##### TRECHO DE ORIGEM #####

Foi o místico judeu, criador do hassidismo, Baal Shem Tov, quem popularizou o bordão segundo o qual quem morre dormindo, em paz, sem culpas morais nem sofrimentos físicos, recebe em seu último suspiro o beijo de Deus. Devemos às religiões abraâmicas a percepção de que uma boa vida, uma vida realmente digna de ser vivida, termina com esse beijo misericordioso de Deus. Nesse ethos religioso, todo o nosso caminho existencial, todas as nossas preocupações e angústias cotidianas, todas as nossas batalhas, teriam como finalidade precípua uma morte serena e tranquila.

A vida que valeria a pena ser vivida, seria urdida, como num mosaico polifônico, por aqueles homens piedosos e sábios capazes de estabelecer uma relação de causa e efeito entre a conduta humana que espelharia a ética da vontade divina e um descanso existencial abençoado.

Entretanto, essa relação lógica em nada dependeria dos voláteis e instáveis desejos e vontade humanas (tão ao gosto de um certo humanisno pós moderno), ao contrário, ela seria pura gratuidade do ser transcendental. Tratar-se-ia da oculta lógica de Deus, não da tagarela e niilista racionalidade humana.

#####

Dê prosseguimento ao texto sobre a morte serena como beijo de Deus, partindo de sua última frase.

##### ITENS FORNECIDOS #####

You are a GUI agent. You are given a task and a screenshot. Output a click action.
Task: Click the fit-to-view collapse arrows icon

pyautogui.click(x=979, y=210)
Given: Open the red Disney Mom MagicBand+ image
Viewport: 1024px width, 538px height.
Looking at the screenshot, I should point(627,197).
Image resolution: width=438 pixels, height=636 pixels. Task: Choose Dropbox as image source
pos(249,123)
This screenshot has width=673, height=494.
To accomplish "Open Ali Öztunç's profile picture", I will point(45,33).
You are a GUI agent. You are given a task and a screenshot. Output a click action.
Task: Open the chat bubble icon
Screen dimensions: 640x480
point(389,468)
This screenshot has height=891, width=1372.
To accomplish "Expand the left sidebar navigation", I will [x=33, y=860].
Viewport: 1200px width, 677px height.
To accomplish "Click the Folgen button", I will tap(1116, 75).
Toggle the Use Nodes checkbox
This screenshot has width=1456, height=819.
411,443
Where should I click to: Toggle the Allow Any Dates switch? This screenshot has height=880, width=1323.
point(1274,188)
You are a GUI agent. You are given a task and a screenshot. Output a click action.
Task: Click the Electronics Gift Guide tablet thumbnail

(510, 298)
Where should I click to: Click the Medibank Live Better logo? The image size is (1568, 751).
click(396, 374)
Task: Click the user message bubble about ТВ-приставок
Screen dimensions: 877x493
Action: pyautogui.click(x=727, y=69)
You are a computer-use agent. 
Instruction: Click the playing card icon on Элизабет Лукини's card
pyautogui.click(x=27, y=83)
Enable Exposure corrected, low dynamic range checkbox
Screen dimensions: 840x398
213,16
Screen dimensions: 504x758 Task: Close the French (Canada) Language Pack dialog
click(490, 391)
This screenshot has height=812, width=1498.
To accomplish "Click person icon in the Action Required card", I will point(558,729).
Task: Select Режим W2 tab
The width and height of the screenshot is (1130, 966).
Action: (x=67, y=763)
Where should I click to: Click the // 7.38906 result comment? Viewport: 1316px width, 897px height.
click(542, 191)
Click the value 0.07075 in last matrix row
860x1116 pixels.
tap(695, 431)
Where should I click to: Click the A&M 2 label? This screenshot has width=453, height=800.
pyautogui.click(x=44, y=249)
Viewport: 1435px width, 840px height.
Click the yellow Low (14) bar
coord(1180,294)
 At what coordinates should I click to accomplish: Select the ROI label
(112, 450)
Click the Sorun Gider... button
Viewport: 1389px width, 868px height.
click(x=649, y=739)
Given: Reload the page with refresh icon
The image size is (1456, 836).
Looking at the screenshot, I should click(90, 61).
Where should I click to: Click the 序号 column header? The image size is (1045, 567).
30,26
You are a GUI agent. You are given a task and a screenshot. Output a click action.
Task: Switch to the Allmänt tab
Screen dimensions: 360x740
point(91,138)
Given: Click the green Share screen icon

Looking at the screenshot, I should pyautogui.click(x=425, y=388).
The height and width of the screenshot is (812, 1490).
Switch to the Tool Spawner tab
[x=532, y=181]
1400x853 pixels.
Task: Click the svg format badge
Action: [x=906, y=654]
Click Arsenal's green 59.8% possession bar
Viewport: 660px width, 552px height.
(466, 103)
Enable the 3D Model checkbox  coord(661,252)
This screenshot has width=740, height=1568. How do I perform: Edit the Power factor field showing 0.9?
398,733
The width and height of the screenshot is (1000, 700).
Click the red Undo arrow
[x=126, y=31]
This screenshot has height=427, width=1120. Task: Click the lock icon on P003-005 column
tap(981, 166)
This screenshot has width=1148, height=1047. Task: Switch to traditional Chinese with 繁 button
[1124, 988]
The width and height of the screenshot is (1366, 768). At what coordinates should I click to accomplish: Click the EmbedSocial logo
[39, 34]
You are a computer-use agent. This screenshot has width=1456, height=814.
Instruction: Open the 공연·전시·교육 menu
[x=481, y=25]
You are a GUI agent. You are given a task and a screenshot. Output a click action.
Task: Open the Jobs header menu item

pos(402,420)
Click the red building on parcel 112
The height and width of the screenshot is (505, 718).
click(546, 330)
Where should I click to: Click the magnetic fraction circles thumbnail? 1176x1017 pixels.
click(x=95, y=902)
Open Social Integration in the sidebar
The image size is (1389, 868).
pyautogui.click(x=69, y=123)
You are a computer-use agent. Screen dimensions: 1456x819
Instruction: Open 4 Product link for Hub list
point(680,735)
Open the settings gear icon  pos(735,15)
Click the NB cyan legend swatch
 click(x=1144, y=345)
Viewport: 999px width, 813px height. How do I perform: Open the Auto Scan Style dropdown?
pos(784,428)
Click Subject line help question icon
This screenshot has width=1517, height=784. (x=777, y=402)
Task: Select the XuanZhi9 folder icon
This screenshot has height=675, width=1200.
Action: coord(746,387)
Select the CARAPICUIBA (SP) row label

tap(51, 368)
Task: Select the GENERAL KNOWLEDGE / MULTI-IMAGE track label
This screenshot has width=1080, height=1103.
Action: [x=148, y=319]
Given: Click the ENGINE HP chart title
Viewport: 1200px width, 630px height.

#####

RESULTADO DO EXERCÍCIO -
Espiritualidade para esse universo abraâmico seria a presença misteriosa e por vezes escondida (abscônditus) do transcendente atuando na vida humana através de breves fulgurações, feixes de luzes opacas e cálidas, iluminando a existência das criaturas para que elas recebessem, no final da peregrinação, o beijo de Deus. A realidade concreta do mundo estaria imanentizada por essas aparições misteriosas, pelas centelhas divinas e caberia ao homem sábio elevá-las à sua original morada sagrada.

Em outras palavras, as sombras do mundo esconderiam, na aparente fragmentação da realidade, uma luz totalizante que, no aqui e agora de cada evento, mostraria que o mundo profano não é outra coisa que o reflexo do criador.